## EXERCISE DIRECTIONS
Each entry in the listing below should be returned precisely as it is.

## EXTRACTED RECORDS
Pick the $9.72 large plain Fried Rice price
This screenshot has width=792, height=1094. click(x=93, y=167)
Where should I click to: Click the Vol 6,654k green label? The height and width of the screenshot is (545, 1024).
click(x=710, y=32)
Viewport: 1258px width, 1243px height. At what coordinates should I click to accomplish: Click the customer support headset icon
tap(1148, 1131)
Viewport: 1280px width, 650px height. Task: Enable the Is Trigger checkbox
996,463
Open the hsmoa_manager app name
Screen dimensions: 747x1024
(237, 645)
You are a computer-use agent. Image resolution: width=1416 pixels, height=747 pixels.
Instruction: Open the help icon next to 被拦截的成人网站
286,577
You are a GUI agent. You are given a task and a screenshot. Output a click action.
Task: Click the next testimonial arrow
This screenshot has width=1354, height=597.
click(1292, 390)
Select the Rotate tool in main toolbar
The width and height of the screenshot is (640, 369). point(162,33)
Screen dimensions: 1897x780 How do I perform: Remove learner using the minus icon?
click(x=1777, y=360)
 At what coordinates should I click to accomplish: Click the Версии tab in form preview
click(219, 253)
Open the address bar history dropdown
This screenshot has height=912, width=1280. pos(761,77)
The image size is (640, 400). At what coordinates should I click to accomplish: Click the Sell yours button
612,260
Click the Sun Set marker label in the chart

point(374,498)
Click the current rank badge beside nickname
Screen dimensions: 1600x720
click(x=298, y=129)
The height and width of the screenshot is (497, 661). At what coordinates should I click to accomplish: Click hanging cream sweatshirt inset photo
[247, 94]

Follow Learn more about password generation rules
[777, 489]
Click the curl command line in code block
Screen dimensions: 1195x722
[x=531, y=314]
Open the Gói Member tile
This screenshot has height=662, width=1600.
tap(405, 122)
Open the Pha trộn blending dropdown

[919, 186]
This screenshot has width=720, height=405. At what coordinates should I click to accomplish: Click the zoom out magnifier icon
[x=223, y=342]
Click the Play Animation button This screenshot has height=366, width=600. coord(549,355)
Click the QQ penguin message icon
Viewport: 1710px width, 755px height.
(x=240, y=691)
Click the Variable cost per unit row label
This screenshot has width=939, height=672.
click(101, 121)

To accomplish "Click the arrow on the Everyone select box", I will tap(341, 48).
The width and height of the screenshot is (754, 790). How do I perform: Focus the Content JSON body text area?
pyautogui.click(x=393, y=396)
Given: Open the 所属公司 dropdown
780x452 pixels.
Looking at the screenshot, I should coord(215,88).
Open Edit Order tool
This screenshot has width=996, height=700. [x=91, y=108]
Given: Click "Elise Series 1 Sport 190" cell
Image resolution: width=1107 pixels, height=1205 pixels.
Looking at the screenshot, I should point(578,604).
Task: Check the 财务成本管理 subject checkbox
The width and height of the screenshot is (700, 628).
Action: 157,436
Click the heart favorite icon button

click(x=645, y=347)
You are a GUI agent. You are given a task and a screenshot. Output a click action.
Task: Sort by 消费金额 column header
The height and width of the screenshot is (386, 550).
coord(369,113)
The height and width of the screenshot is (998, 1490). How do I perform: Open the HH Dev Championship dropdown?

## TASK ANSWER
Pick the $9.72 large plain Fried Rice price
This screenshot has width=792, height=1094. click(x=93, y=167)
Where should I click to: Click the Vol 6,654k green label? The height and width of the screenshot is (545, 1024).
click(x=710, y=32)
Viewport: 1258px width, 1243px height. At what coordinates should I click to accomplish: Click the customer support headset icon
tap(1148, 1131)
Viewport: 1280px width, 650px height. Task: Enable the Is Trigger checkbox
996,463
Open the hsmoa_manager app name
Screen dimensions: 747x1024
(237, 645)
You are a computer-use agent. Image resolution: width=1416 pixels, height=747 pixels.
Instruction: Open the help icon next to 被拦截的成人网站
286,577
You are a GUI agent. You are given a task and a screenshot. Output a click action.
Task: Click the next testimonial arrow
This screenshot has width=1354, height=597.
click(1292, 390)
Select the Rotate tool in main toolbar
The width and height of the screenshot is (640, 369). point(162,33)
Screen dimensions: 1897x780 How do I perform: Remove learner using the minus icon?
click(x=1777, y=360)
 At what coordinates should I click to accomplish: Click the Версии tab in form preview
click(219, 253)
Open the address bar history dropdown
This screenshot has height=912, width=1280. pos(761,77)
The image size is (640, 400). At what coordinates should I click to accomplish: Click the Sell yours button
612,260
Click the Sun Set marker label in the chart

point(374,498)
Click the current rank badge beside nickname
Screen dimensions: 1600x720
click(x=298, y=129)
The height and width of the screenshot is (497, 661). At what coordinates should I click to accomplish: Click hanging cream sweatshirt inset photo
[247, 94]

Follow Learn more about password generation rules
[777, 489]
Click the curl command line in code block
Screen dimensions: 1195x722
[x=531, y=314]
Open the Gói Member tile
This screenshot has height=662, width=1600.
tap(405, 122)
Open the Pha trộn blending dropdown

[919, 186]
This screenshot has width=720, height=405. At what coordinates should I click to accomplish: Click the zoom out magnifier icon
[x=223, y=342]
Click the Play Animation button This screenshot has height=366, width=600. coord(549,355)
Click the QQ penguin message icon
Viewport: 1710px width, 755px height.
(x=240, y=691)
Click the Variable cost per unit row label
This screenshot has width=939, height=672.
click(101, 121)

To accomplish "Click the arrow on the Everyone select box", I will tap(341, 48).
The width and height of the screenshot is (754, 790). How do I perform: Focus the Content JSON body text area?
pyautogui.click(x=393, y=396)
Given: Open the 所属公司 dropdown
780x452 pixels.
Looking at the screenshot, I should coord(215,88).
Open Edit Order tool
This screenshot has width=996, height=700. [x=91, y=108]
Given: Click "Elise Series 1 Sport 190" cell
Image resolution: width=1107 pixels, height=1205 pixels.
Looking at the screenshot, I should point(578,604).
Task: Check the 财务成本管理 subject checkbox
The width and height of the screenshot is (700, 628).
Action: 157,436
Click the heart favorite icon button

click(x=645, y=347)
You are a GUI agent. You are given a task and a screenshot. Output a click action.
Task: Sort by 消费金额 column header
The height and width of the screenshot is (386, 550).
coord(369,113)
The height and width of the screenshot is (998, 1490). How do I perform: Open the HH Dev Championship dropdown?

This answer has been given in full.